Stored data
↓

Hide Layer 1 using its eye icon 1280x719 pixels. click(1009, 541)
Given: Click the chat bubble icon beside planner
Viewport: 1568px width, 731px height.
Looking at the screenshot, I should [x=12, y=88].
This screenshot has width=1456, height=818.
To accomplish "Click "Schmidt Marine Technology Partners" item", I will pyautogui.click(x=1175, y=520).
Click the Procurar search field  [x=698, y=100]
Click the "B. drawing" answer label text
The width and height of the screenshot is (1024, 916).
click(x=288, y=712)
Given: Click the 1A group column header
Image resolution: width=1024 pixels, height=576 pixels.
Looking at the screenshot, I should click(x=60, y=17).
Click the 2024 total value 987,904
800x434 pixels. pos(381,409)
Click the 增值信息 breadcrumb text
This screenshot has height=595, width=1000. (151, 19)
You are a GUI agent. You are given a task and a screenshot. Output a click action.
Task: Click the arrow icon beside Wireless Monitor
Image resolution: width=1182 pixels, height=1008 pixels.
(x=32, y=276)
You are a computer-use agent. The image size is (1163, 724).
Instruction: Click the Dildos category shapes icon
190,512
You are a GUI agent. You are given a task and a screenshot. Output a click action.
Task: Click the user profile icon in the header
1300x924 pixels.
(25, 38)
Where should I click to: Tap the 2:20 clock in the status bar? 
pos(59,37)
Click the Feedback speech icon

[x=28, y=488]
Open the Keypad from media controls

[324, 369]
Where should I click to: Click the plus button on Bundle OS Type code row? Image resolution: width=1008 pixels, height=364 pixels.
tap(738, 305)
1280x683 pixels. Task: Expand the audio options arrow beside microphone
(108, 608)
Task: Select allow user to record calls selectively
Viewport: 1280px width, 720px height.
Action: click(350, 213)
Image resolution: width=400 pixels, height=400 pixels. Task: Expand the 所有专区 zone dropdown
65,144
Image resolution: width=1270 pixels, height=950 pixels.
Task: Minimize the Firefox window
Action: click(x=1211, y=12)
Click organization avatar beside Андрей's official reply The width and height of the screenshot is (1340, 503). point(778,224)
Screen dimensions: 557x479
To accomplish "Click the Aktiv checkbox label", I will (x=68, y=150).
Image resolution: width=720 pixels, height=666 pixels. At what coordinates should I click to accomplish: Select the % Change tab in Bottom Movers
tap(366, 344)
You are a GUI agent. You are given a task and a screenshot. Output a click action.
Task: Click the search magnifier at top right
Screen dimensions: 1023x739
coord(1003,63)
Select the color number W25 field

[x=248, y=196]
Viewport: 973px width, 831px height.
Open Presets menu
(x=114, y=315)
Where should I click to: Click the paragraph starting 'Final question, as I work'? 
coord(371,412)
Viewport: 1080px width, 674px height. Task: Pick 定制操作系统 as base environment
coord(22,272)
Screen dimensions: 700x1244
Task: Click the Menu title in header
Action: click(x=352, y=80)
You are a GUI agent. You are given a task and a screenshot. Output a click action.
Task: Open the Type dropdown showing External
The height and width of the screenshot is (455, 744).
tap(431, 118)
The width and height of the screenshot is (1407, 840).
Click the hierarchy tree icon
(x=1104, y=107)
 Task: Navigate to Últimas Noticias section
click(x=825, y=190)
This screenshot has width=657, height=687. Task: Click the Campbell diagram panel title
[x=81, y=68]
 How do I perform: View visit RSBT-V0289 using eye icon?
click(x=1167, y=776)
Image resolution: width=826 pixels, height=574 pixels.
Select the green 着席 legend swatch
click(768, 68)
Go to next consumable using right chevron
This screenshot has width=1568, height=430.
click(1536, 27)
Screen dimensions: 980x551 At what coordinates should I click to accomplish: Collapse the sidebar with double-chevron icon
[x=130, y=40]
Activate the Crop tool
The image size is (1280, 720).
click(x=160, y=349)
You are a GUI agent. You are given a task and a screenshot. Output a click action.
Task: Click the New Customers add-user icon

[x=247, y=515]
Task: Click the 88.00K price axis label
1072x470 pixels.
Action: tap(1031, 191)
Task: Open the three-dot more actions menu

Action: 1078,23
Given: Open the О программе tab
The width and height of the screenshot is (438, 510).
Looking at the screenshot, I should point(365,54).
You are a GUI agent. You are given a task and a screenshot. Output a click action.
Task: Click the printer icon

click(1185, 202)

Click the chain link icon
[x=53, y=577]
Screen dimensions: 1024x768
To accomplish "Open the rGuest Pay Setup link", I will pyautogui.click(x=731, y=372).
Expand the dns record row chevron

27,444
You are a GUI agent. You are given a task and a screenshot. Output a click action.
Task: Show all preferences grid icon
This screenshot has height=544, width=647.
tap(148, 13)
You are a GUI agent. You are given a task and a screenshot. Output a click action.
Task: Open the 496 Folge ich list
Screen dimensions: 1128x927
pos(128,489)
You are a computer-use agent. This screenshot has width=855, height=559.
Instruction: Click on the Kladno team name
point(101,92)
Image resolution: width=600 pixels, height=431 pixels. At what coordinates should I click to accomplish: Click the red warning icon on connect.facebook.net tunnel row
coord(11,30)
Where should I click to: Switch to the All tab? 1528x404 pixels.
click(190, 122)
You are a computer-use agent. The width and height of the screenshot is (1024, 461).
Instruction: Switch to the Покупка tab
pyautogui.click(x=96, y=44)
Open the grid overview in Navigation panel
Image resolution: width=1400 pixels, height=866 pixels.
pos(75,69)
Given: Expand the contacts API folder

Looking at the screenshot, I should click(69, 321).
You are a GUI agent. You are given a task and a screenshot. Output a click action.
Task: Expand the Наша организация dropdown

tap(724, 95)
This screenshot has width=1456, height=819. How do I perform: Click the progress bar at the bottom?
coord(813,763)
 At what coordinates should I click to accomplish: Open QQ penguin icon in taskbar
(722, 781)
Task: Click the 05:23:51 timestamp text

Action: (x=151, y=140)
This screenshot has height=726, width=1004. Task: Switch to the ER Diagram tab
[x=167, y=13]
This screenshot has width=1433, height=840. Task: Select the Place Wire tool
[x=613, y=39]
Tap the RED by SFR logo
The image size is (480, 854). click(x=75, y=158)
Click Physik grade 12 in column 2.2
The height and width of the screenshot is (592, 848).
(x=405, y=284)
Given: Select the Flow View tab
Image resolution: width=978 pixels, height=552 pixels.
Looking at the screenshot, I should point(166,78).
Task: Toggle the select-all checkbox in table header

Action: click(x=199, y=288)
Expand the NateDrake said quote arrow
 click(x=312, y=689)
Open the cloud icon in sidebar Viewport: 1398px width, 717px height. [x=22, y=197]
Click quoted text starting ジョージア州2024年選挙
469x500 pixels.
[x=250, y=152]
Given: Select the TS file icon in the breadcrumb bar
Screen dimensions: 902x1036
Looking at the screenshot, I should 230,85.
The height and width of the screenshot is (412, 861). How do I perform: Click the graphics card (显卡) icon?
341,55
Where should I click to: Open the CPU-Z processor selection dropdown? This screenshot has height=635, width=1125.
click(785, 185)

↑

** WORK INSTRUCTION **
All of the records above should be repeated exactly.

** ANSWER SECTION **
Hide Layer 1 using its eye icon 1280x719 pixels. click(1009, 541)
Given: Click the chat bubble icon beside planner
Viewport: 1568px width, 731px height.
Looking at the screenshot, I should [x=12, y=88].
This screenshot has width=1456, height=818.
To accomplish "Click "Schmidt Marine Technology Partners" item", I will pyautogui.click(x=1175, y=520).
Click the Procurar search field  [x=698, y=100]
Click the "B. drawing" answer label text
The width and height of the screenshot is (1024, 916).
click(x=288, y=712)
Given: Click the 1A group column header
Image resolution: width=1024 pixels, height=576 pixels.
Looking at the screenshot, I should click(x=60, y=17).
Click the 2024 total value 987,904
800x434 pixels. pos(381,409)
Click the 增值信息 breadcrumb text
This screenshot has height=595, width=1000. (151, 19)
You are a GUI agent. You are given a task and a screenshot. Output a click action.
Task: Click the arrow icon beside Wireless Monitor
Image resolution: width=1182 pixels, height=1008 pixels.
(x=32, y=276)
You are a computer-use agent. The image size is (1163, 724).
Instruction: Click the Dildos category shapes icon
190,512
You are a GUI agent. You are given a task and a screenshot. Output a click action.
Task: Click the user profile icon in the header
1300x924 pixels.
(25, 38)
Where should I click to: Tap the 2:20 clock in the status bar? 
pos(59,37)
Click the Feedback speech icon

[x=28, y=488]
Open the Keypad from media controls

[324, 369]
Where should I click to: Click the plus button on Bundle OS Type code row? Image resolution: width=1008 pixels, height=364 pixels.
tap(738, 305)
1280x683 pixels. Task: Expand the audio options arrow beside microphone
(108, 608)
Task: Select allow user to record calls selectively
Viewport: 1280px width, 720px height.
Action: click(350, 213)
Image resolution: width=400 pixels, height=400 pixels. Task: Expand the 所有专区 zone dropdown
65,144
Image resolution: width=1270 pixels, height=950 pixels.
Task: Minimize the Firefox window
Action: click(x=1211, y=12)
Click organization avatar beside Андрей's official reply The width and height of the screenshot is (1340, 503). point(778,224)
Screen dimensions: 557x479
To accomplish "Click the Aktiv checkbox label", I will (x=68, y=150).
Image resolution: width=720 pixels, height=666 pixels. At what coordinates should I click to accomplish: Select the % Change tab in Bottom Movers
tap(366, 344)
You are a GUI agent. You are given a task and a screenshot. Output a click action.
Task: Click the search magnifier at top right
Screen dimensions: 1023x739
coord(1003,63)
Select the color number W25 field

[x=248, y=196]
Viewport: 973px width, 831px height.
Open Presets menu
(x=114, y=315)
Where should I click to: Click the paragraph starting 'Final question, as I work'? 
coord(371,412)
Viewport: 1080px width, 674px height. Task: Pick 定制操作系统 as base environment
coord(22,272)
Screen dimensions: 700x1244
Task: Click the Menu title in header
Action: click(x=352, y=80)
You are a GUI agent. You are given a task and a screenshot. Output a click action.
Task: Open the Type dropdown showing External
The height and width of the screenshot is (455, 744).
tap(431, 118)
The width and height of the screenshot is (1407, 840).
Click the hierarchy tree icon
(x=1104, y=107)
 Task: Navigate to Últimas Noticias section
click(x=825, y=190)
This screenshot has width=657, height=687. Task: Click the Campbell diagram panel title
[x=81, y=68]
 How do I perform: View visit RSBT-V0289 using eye icon?
click(x=1167, y=776)
Image resolution: width=826 pixels, height=574 pixels.
Select the green 着席 legend swatch
click(768, 68)
Go to next consumable using right chevron
This screenshot has width=1568, height=430.
click(1536, 27)
Screen dimensions: 980x551 At what coordinates should I click to accomplish: Collapse the sidebar with double-chevron icon
[x=130, y=40]
Activate the Crop tool
The image size is (1280, 720).
click(x=160, y=349)
You are a GUI agent. You are given a task and a screenshot. Output a click action.
Task: Click the New Customers add-user icon

[x=247, y=515]
Task: Click the 88.00K price axis label
1072x470 pixels.
Action: tap(1031, 191)
Task: Open the three-dot more actions menu

Action: 1078,23
Given: Open the О программе tab
The width and height of the screenshot is (438, 510).
Looking at the screenshot, I should point(365,54).
You are a GUI agent. You are given a task and a screenshot. Output a click action.
Task: Click the printer icon

click(1185, 202)

Click the chain link icon
[x=53, y=577]
Screen dimensions: 1024x768
To accomplish "Open the rGuest Pay Setup link", I will pyautogui.click(x=731, y=372).
Expand the dns record row chevron

27,444
You are a GUI agent. You are given a task and a screenshot. Output a click action.
Task: Show all preferences grid icon
This screenshot has height=544, width=647.
tap(148, 13)
You are a GUI agent. You are given a task and a screenshot. Output a click action.
Task: Open the 496 Folge ich list
Screen dimensions: 1128x927
pos(128,489)
You are a computer-use agent. This screenshot has width=855, height=559.
Instruction: Click on the Kladno team name
point(101,92)
Image resolution: width=600 pixels, height=431 pixels. At what coordinates should I click to accomplish: Click the red warning icon on connect.facebook.net tunnel row
coord(11,30)
Where should I click to: Switch to the All tab? 1528x404 pixels.
click(190, 122)
You are a computer-use agent. The width and height of the screenshot is (1024, 461).
Instruction: Switch to the Покупка tab
pyautogui.click(x=96, y=44)
Open the grid overview in Navigation panel
Image resolution: width=1400 pixels, height=866 pixels.
pos(75,69)
Given: Expand the contacts API folder

Looking at the screenshot, I should click(69, 321).
You are a GUI agent. You are given a task and a screenshot. Output a click action.
Task: Expand the Наша организация dropdown

tap(724, 95)
This screenshot has width=1456, height=819. How do I perform: Click the progress bar at the bottom?
coord(813,763)
 At what coordinates should I click to accomplish: Open QQ penguin icon in taskbar
(722, 781)
Task: Click the 05:23:51 timestamp text

Action: (x=151, y=140)
This screenshot has height=726, width=1004. Task: Switch to the ER Diagram tab
[x=167, y=13]
This screenshot has width=1433, height=840. Task: Select the Place Wire tool
[x=613, y=39]
Tap the RED by SFR logo
The image size is (480, 854). click(x=75, y=158)
Click Physik grade 12 in column 2.2
The height and width of the screenshot is (592, 848).
(x=405, y=284)
Given: Select the Flow View tab
Image resolution: width=978 pixels, height=552 pixels.
Looking at the screenshot, I should point(166,78).
Task: Toggle the select-all checkbox in table header

Action: click(x=199, y=288)
Expand the NateDrake said quote arrow
 click(x=312, y=689)
Open the cloud icon in sidebar Viewport: 1398px width, 717px height. [x=22, y=197]
Click quoted text starting ジョージア州2024年選挙
469x500 pixels.
[x=250, y=152]
Given: Select the TS file icon in the breadcrumb bar
Screen dimensions: 902x1036
Looking at the screenshot, I should 230,85.
The height and width of the screenshot is (412, 861). How do I perform: Click the graphics card (显卡) icon?
341,55
Where should I click to: Open the CPU-Z processor selection dropdown? This screenshot has height=635, width=1125.
click(785, 185)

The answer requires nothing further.